Hoje na história: Guerra de Yom Kipur começa com ataque de Egito e Síria a Israel

Hoje na história: Guerra de Yom Kipur começa com ataque de Egito e Síria a Israel

Max Altman

O surpreendente ataque simultâneo das tropas do Egito e da Síria contra Israel, deflagrado em 6 de outubro de 1973, arrastou o Oriente Médio à turbulência política e levou os Estados Unidos e a União Soviética à beira de um conflito direto pela primeira vez desde a Crise dos Mísseis em Cuba em 1962. Embora o confronto militar não tenha se expandido a ponto de levar as duas nações ao teatro de operações, os acontecimentos que circundaram a Guerra de Yom Kipur danificaram seriamente as relações entre Estados Unidos e União Soviética e praticamente fez ruir a bastante alardeada tentativa do presidente Richard Nixon de estabelecer uma détente com a potência inimiga.

A guerra começou com um ataque conjunto pelo Egito e Síria, no feriado judaico de Yom Kipur, que cruzaram as linhas de cessar-fogo no Sinai e nas Colinas do Golã, respectivamente, que haviam sido capturadas por Israel em 1967, durante a Guerra dos Seis Dias.

Os egípcios e sírios avançaram durante as primeiras 24/48 horas, após o qual o cenário começou a se formar em favor de Israel. Parecia, no começo, que o Egito e a Síria sairiam vitoriosos do conflito. Armados com moderno armamento bélico fornecido pela União Soviética, as duas nações esperavam vingar-se da humilhante derrota na Guerra dos Seis Dias. Israel, apanhado desprevenido, vacilou inicialmente no combate em duas frentes de batalha, porém seus contra-ataques violentos, ajudados por maciça assistência militar dos Estados Unidos e também pela desorganização em meio às tropas egípcias e sírias, viraram o jogo.

Na segunda semana de guerra, os sírios foram empurrados completamente para fora das colinas estrategicamente importantes do Golã. Com as forces egípcias ocorreu algo pior: foram forçadas a recuar através do deserto de Sinai ao sul. Os israelenses atacaram enfiando uma cunha entre dois exércitos egípcios invasores, cruzaram o canal de Suez, onde se situava a velha linha de cessar-fogo, cercando totalmente os milhares de homens do Terceiro Exército egípcio, justamente quando o cessar-fogo das Nações Unidas entrou em vigor.

Após febris negociações, o secretário de Estado, Henry Kissinger, junto com diplomatas soviéticos conseguiram finalmente estabelecer um cessar-fogo, embora frágil. Quando ficou claro que Israel não levantaria o cerco às tropas egípcias, privadas do fornecimento logístico de comida e medicamentos, os soviéticos ameaçaram agir unilateralmente para socorrer seus aliados. A temperatura subiu perigosamente tanto em Moscou quanto em Washington, que pôs suas forças militares em alerta no nível 3 – o nível 5 significa que ataques nucleares foram desencadeados. A União Soviética recuou de suas ameaças, mas o dano nas relações entre as duas nações estava feito e seria duradouro.
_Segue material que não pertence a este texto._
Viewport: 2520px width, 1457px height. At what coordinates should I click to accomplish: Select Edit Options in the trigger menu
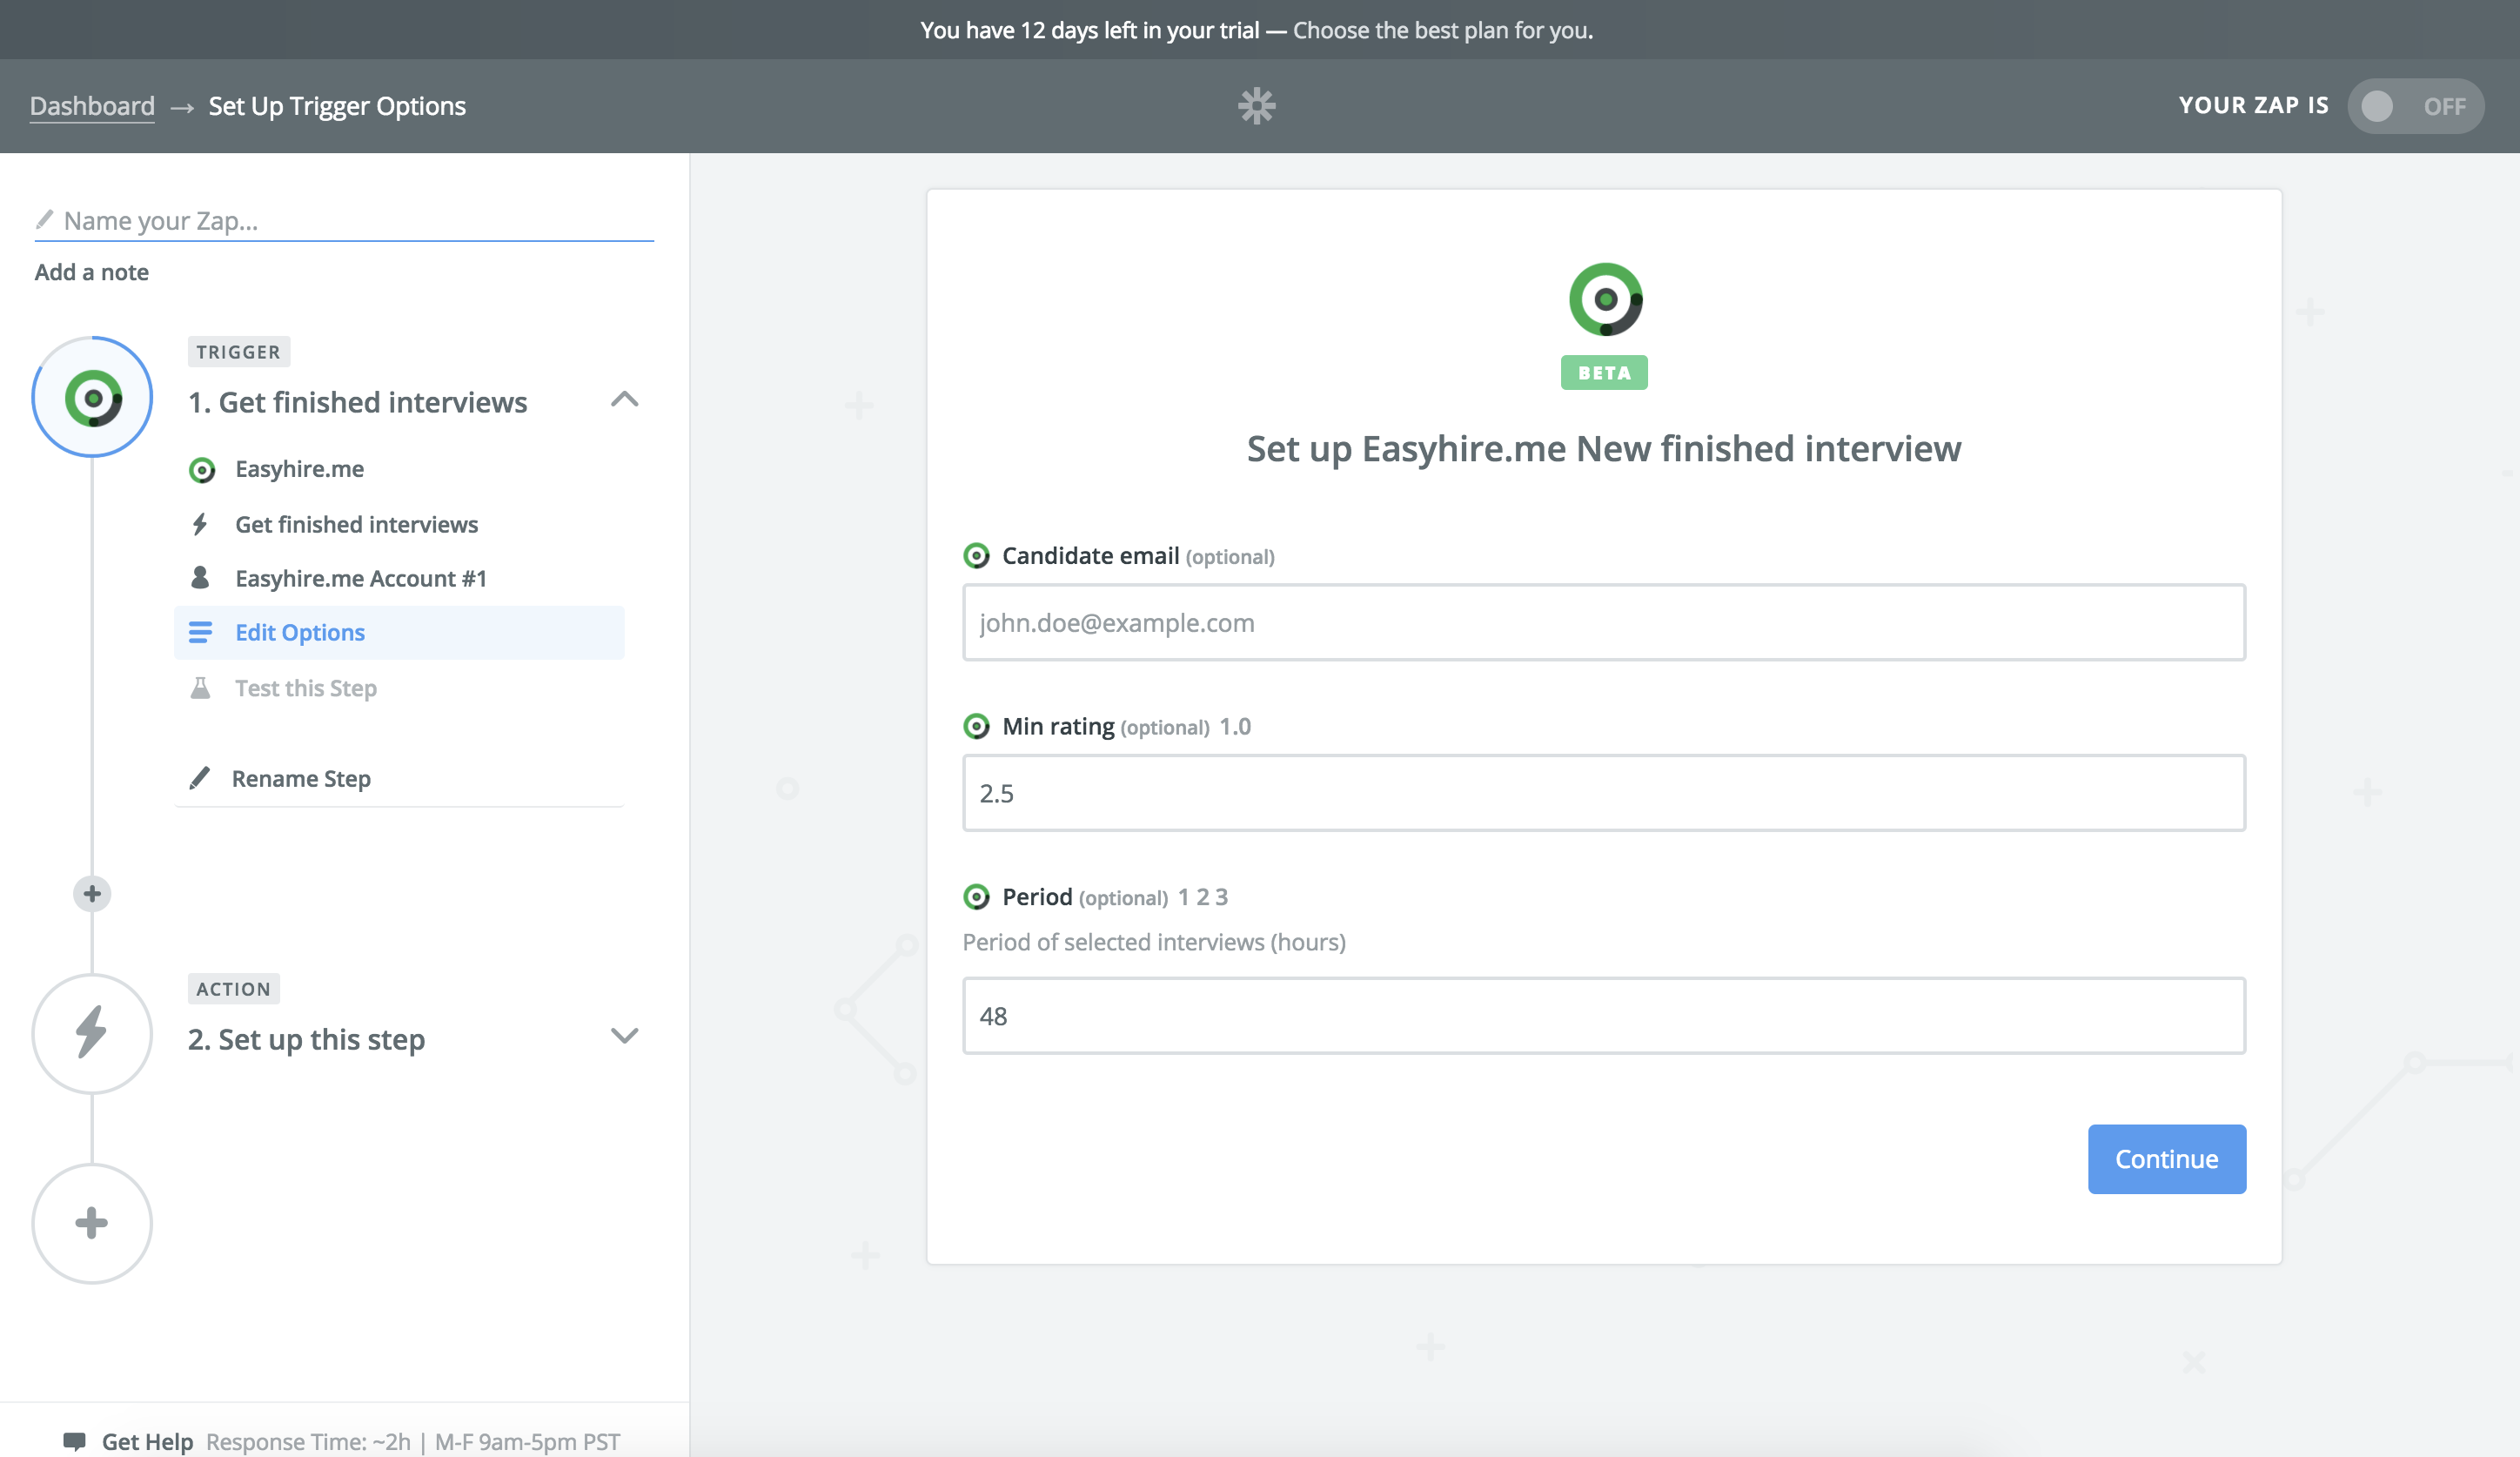[300, 632]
Kissinger trabalhou intensamente para estabelecer um acordo de paz, principalmente entre Israel e Egito. Com a morte de Nasser, seu sucessor, Anwar Sadat aproximou-se dos Estados Unidos e Washington tinha interesse numa relação estratégica com o Egito também. Finalmente, o governo israelense resolveu retirar suas tropas de algumas das posições conquistadas no Sinai, ao passo que o Egito se comprometeu a não utilizar a força em seu relacionamento com Israel. A Síria, por seu lado, aceitou relutante o plano de paz, porém permaneceu inflexível na oposição à existência do Estado de Israel.

A guerra teve implicações profundas e provocou um rearranjo político-estratégico na região com repercussões até os dias de hoje. O Mundo Árabe, que havia sido humilhado pela catastrófica derrota da aliança Egípcio-Sírio-Jordaniana durante a Guerra dos Seis Dias, sentiu-se psicologicamente vingado por seu momento de vitórias no início do conflito, apesar do resultado final.